(Entries on finding words and elements)
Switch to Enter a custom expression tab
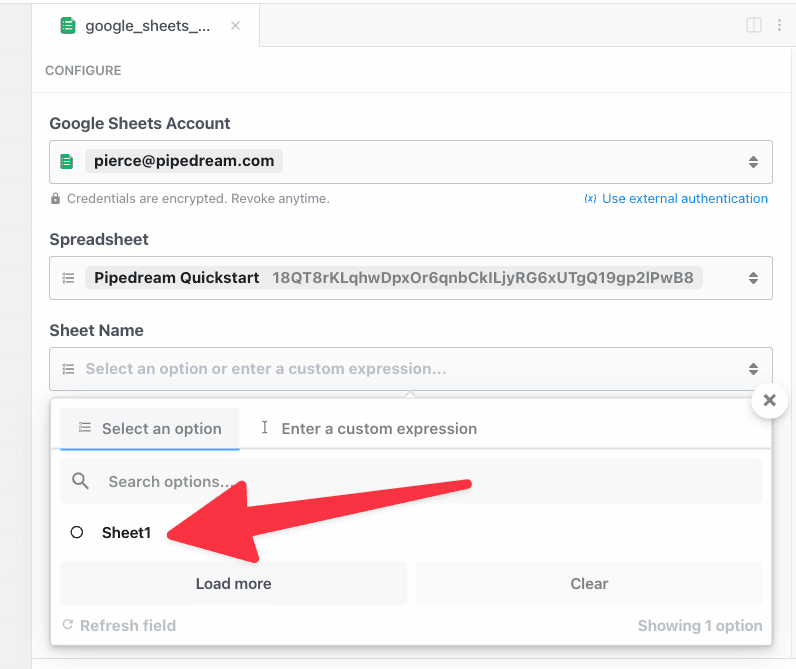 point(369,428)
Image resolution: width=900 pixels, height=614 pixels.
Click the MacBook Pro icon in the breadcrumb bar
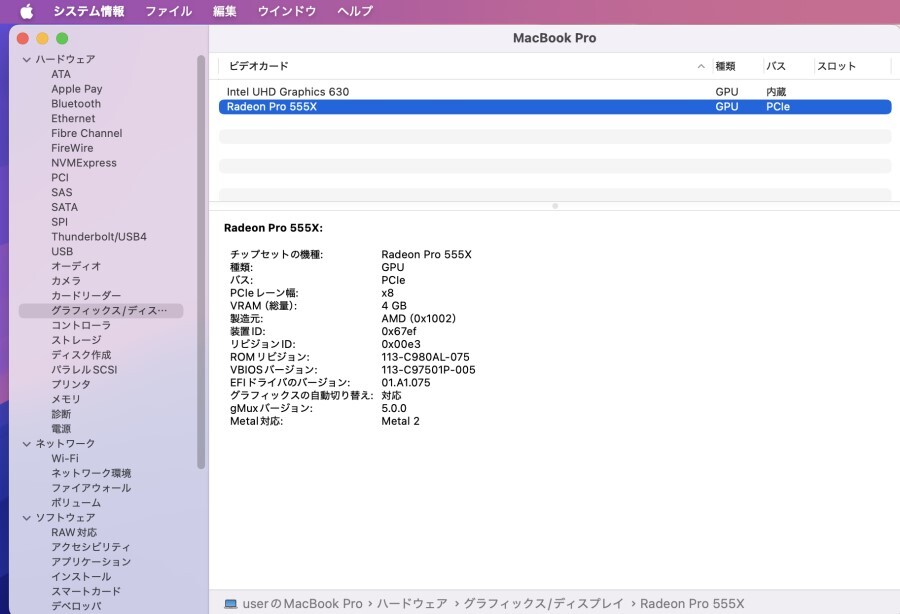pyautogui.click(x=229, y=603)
* * *
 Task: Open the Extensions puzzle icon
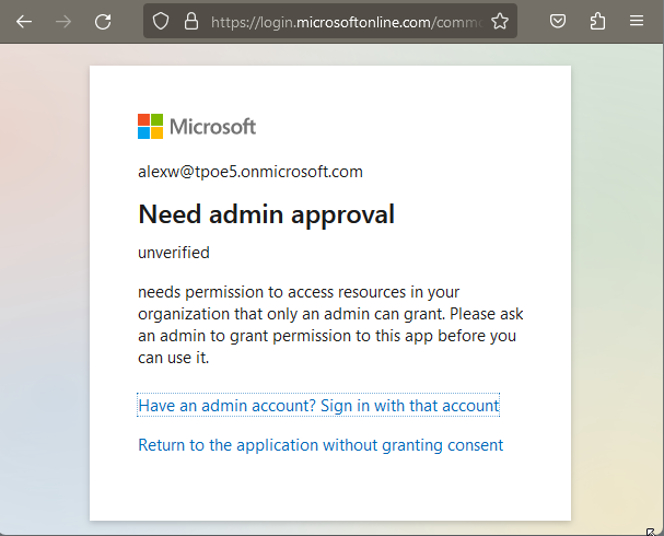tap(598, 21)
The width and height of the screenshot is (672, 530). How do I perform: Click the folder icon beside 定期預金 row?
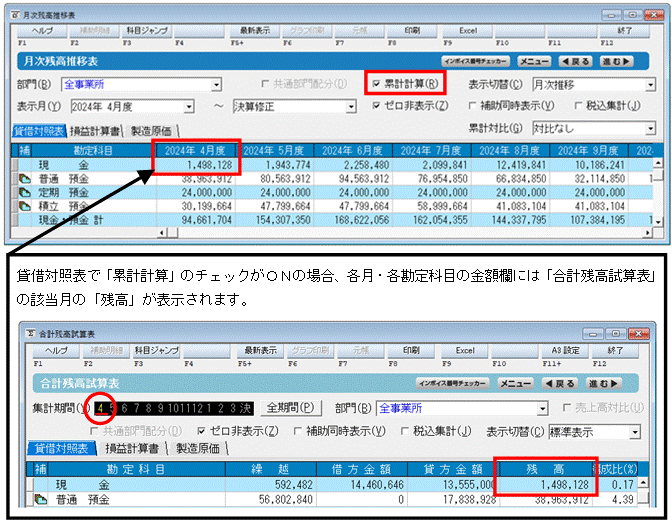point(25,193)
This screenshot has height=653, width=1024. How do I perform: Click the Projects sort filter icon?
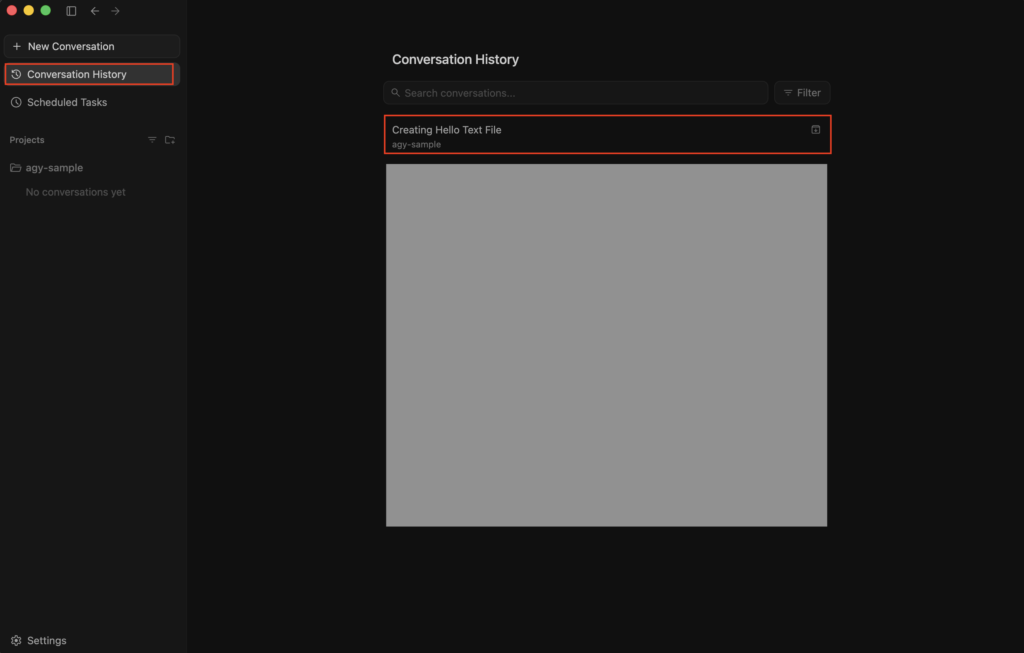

=== Objective ===
Report each line of the listing above that contains the word "width", copying every such line in full.

=== Solution for this problem ===
Image resolution: width=900 pixels, height=614 pixels.
The width and height of the screenshot is (672, 530). How do I perform: Click the folder icon beside 定期預金 row?
This screenshot has height=653, width=1024. How do I perform: Click the Projects sort filter icon?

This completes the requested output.